-- To do --
Leave every picture out and return the rest of the listing verbatim.

-- Data shown --
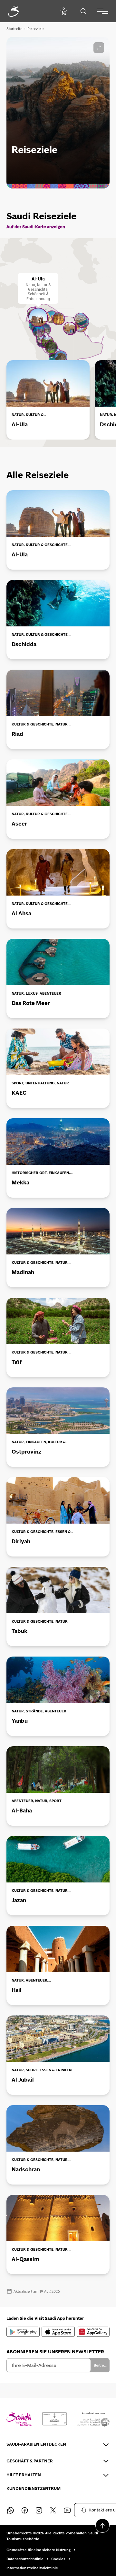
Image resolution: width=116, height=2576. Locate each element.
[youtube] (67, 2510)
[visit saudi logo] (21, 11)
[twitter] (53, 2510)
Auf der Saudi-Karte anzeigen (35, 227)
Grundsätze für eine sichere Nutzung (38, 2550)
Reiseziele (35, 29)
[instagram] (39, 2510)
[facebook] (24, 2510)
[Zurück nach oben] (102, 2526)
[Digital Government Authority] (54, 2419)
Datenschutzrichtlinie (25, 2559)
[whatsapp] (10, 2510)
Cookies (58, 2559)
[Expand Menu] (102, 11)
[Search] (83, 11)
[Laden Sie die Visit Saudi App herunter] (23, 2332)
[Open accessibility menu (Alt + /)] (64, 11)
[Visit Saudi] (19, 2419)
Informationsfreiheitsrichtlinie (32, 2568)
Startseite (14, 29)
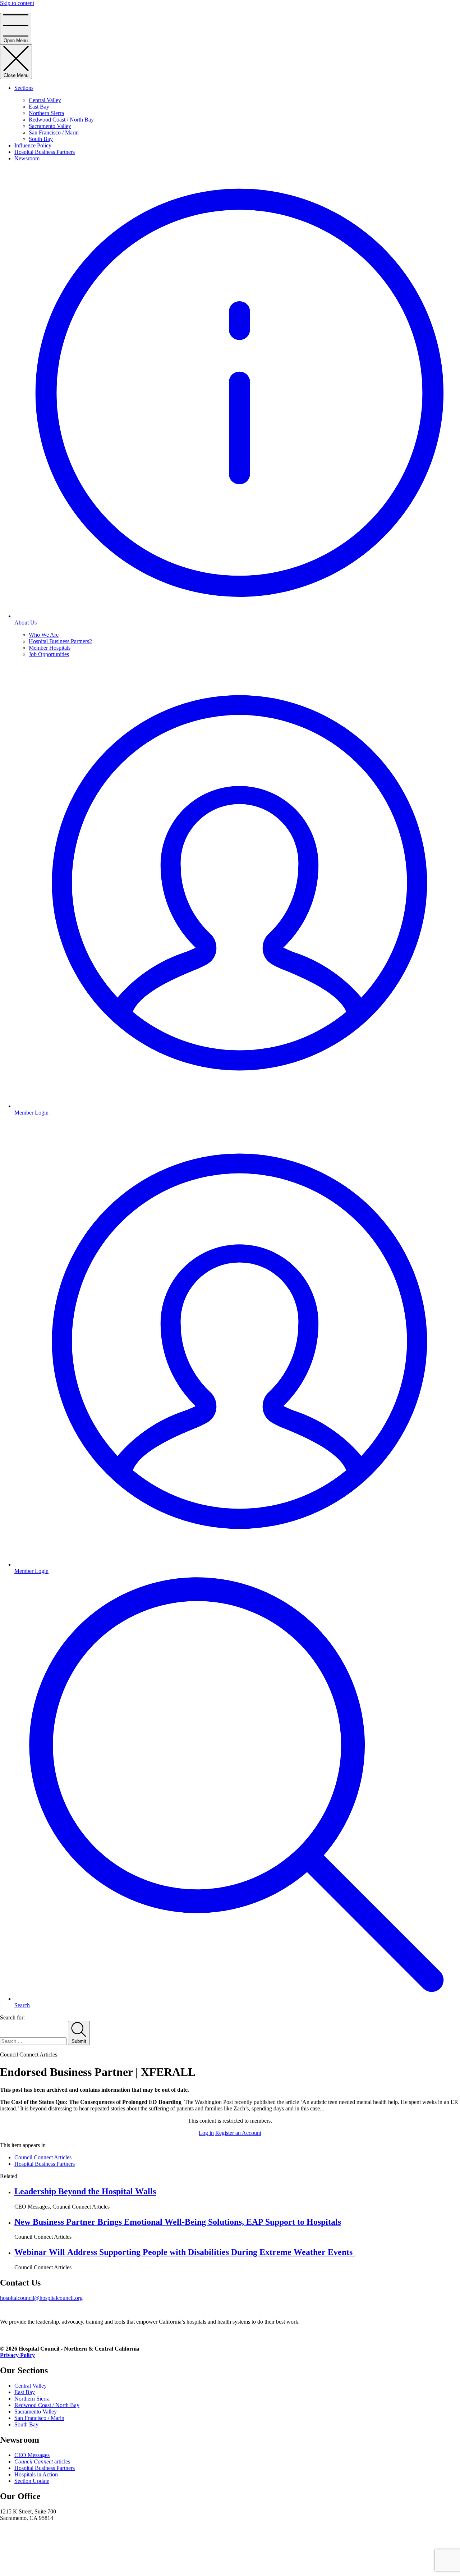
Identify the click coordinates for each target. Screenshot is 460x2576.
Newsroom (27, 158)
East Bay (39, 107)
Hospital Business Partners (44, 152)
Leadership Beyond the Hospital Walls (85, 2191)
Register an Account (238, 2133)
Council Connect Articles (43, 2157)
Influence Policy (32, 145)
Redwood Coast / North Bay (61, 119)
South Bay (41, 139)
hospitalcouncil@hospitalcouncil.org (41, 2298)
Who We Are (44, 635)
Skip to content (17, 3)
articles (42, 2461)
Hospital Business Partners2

-- Output for this exercise --
Image resolution: width=116, height=2576. Locate each element.
[youtube] (67, 2510)
[visit saudi logo] (21, 11)
[twitter] (53, 2510)
Auf der Saudi-Karte anzeigen (35, 227)
Grundsätze für eine sichere Nutzung (38, 2550)
Reiseziele (35, 29)
[instagram] (39, 2510)
[facebook] (24, 2510)
[Zurück nach oben] (102, 2526)
[Digital Government Authority] (54, 2419)
Datenschutzrichtlinie (25, 2559)
[whatsapp] (10, 2510)
Cookies (58, 2559)
[Expand Menu] (102, 11)
[Search] (83, 11)
[Laden Sie die Visit Saudi App herunter] (23, 2332)
[Open accessibility menu (Alt + /)] (64, 11)
[Visit Saudi] (19, 2419)
Informationsfreiheitsrichtlinie (32, 2568)
Startseite (14, 29)
Identify the click coordinates for each target. Screenshot is 460x2576.
Newsroom (27, 158)
East Bay (39, 107)
Hospital Business Partners (44, 152)
Leadership Beyond the Hospital Walls (85, 2191)
Register an Account (238, 2133)
Council Connect Articles (43, 2157)
Influence Policy (32, 145)
Redwood Coast / North Bay (61, 119)
South Bay (41, 139)
hospitalcouncil@hospitalcouncil.org (41, 2298)
Who We Are (44, 635)
Skip to content (17, 3)
articles (42, 2461)
Hospital Business Partners2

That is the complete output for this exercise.